> SCOPO DELL'ESERCIZIO:
Ricopia parola per parola le righe dei dati, cominciando da quella che contiene "Click warning icon" e fermandoti dopo quella che contiene "669x411 pixels. pyautogui.click(x=18, y=49)", tutte e due comprese.
________________________
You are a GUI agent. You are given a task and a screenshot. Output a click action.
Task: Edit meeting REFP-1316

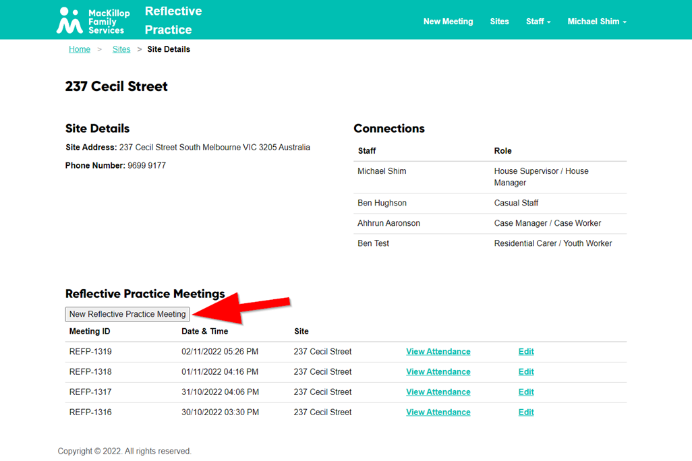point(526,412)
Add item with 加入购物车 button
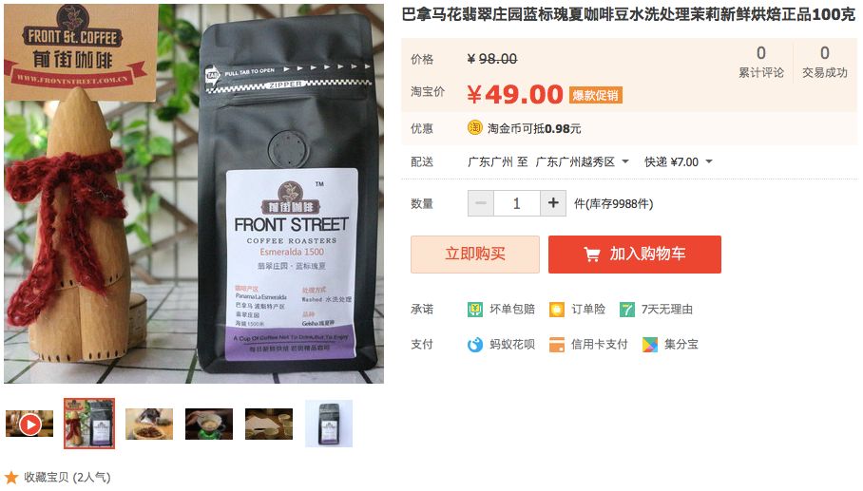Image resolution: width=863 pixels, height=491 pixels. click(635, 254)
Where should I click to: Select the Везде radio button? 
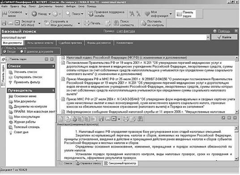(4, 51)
________________________
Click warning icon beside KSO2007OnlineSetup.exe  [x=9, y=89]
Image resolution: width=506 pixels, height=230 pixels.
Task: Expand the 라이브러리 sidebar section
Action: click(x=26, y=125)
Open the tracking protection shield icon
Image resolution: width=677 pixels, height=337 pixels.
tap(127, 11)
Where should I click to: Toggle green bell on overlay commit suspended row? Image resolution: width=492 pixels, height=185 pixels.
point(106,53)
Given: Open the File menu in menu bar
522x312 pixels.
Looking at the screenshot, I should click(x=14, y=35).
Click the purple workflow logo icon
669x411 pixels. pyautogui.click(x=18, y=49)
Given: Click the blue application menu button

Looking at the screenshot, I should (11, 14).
________________________
> RISULTATO DELL'ESERCIZIO:
Click warning icon beside KSO2007OnlineSetup.exe  [x=9, y=89]
Image resolution: width=506 pixels, height=230 pixels.
Task: Expand the 라이브러리 sidebar section
Action: click(x=26, y=125)
Open the tracking protection shield icon
Image resolution: width=677 pixels, height=337 pixels.
tap(127, 11)
Where should I click to: Toggle green bell on overlay commit suspended row? Image resolution: width=492 pixels, height=185 pixels.
point(106,53)
Given: Open the File menu in menu bar
522x312 pixels.
Looking at the screenshot, I should click(x=14, y=35).
Click the purple workflow logo icon
669x411 pixels. pyautogui.click(x=18, y=49)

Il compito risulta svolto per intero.